DOMINGO II DE ADVIENTO CICLO C
Domingo 6 de Diciembre de 2015
REFLEXIÓN
         1.-Este domingo  las lecturas tienen como protagonista a Juan el Bautista. Al igual que entonces nos dice también a nosotros: “Convertíos, arrepentíos de vuestros pecados. Preparad el camino al Señor”
         Cada año necesitamos oír la voz de Juan  porque nos cuesta preparar el camino para que el Señor nazca en nuestro corazón y entre en nuestras vidas. Ponemos demasiados obstáculos y barreras; marcamos demasiado la distancia entre Dios y  nuestra vida.

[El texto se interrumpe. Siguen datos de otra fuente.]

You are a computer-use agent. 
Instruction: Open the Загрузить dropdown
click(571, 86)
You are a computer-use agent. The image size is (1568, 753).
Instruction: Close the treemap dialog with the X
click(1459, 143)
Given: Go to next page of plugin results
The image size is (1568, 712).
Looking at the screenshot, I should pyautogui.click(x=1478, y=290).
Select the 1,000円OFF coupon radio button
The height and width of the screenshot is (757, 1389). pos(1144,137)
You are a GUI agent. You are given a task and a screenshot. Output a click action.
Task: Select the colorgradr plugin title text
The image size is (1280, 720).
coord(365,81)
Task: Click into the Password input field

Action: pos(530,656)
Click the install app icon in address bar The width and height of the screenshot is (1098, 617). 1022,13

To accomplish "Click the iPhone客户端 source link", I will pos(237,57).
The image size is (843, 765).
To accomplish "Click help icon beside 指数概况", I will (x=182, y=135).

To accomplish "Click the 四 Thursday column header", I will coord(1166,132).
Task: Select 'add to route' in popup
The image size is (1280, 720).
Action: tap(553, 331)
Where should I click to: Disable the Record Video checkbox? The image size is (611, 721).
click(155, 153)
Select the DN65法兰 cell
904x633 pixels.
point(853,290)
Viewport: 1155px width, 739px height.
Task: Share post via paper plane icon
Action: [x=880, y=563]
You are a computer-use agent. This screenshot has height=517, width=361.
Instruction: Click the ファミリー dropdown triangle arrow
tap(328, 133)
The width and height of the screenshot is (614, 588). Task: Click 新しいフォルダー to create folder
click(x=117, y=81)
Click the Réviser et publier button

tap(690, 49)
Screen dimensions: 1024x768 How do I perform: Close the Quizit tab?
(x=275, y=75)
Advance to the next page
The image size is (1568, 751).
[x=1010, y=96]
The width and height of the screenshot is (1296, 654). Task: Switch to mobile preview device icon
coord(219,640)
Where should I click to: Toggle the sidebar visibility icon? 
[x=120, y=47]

*Ponemos la barrera del orgullo y la autosuficiencia  creyendo que no necesitamos de Dios o que no queremos que Él tenga nada que ver en nuestra vida porque todo lo podemos resolver por nosotros mismos.
*Endurecemos  nuestro corazón y nos hacemos insensibles a las necesidades y sufrimientos de los demás.
*Levantamos muros para que nadie nos saque de nuestra comodidad y bienestar.
*La pereza nos mantiene quietos, sin ponernos en camino para encontrarnos con el Señor, poniendo escusas para rezar y no venir a celebrar la Eucaristía; para no hacer ningún esfuerzo para mejorar.
*Estamos convencidos de que todo  lo hacemos bien, no tenemos que arrepentirnos de nada, no hemos de pedir perdón a nadie ni siquiera a Dios y no hemos de cambiar  nada.
Con frecuencia rodeamos nuestra vida de zanjas y barrancos que no sabemos o no queremos rellenar:
*El desánimo ante los fracasos.
*La falta de ilusión porque las cosas no salen como deseamos.
*La falta de esperanza que nos hace pensar que no vale la pena hacer nada ni esforzarnos porque todo sigue igual y nada se va a solucionar.
*La falta de confianza en el Señor que viene a salvarnos, a levantarnos, a cambiar nuestro corazón.
         2.- Arrepentirnos, perdonar y pedir perdón, abrir las puertas del corazón para que entre el Señor, nos cambie y nos transforme desde lo más hondo de nosotros…
         Pero para llegar al verdadero arrepentimiento hemos de preguntarnos:
¿Quiero que mi vida cambie?
¿Qué muros y barreras tengo que derribar?
¿Qué barrancos y fosos he de rellenar?
         Que el Señor nos ayude a preparar el camino para que nazca en nuestro corazón y así vivamos la verdadera alegría de la Navidad.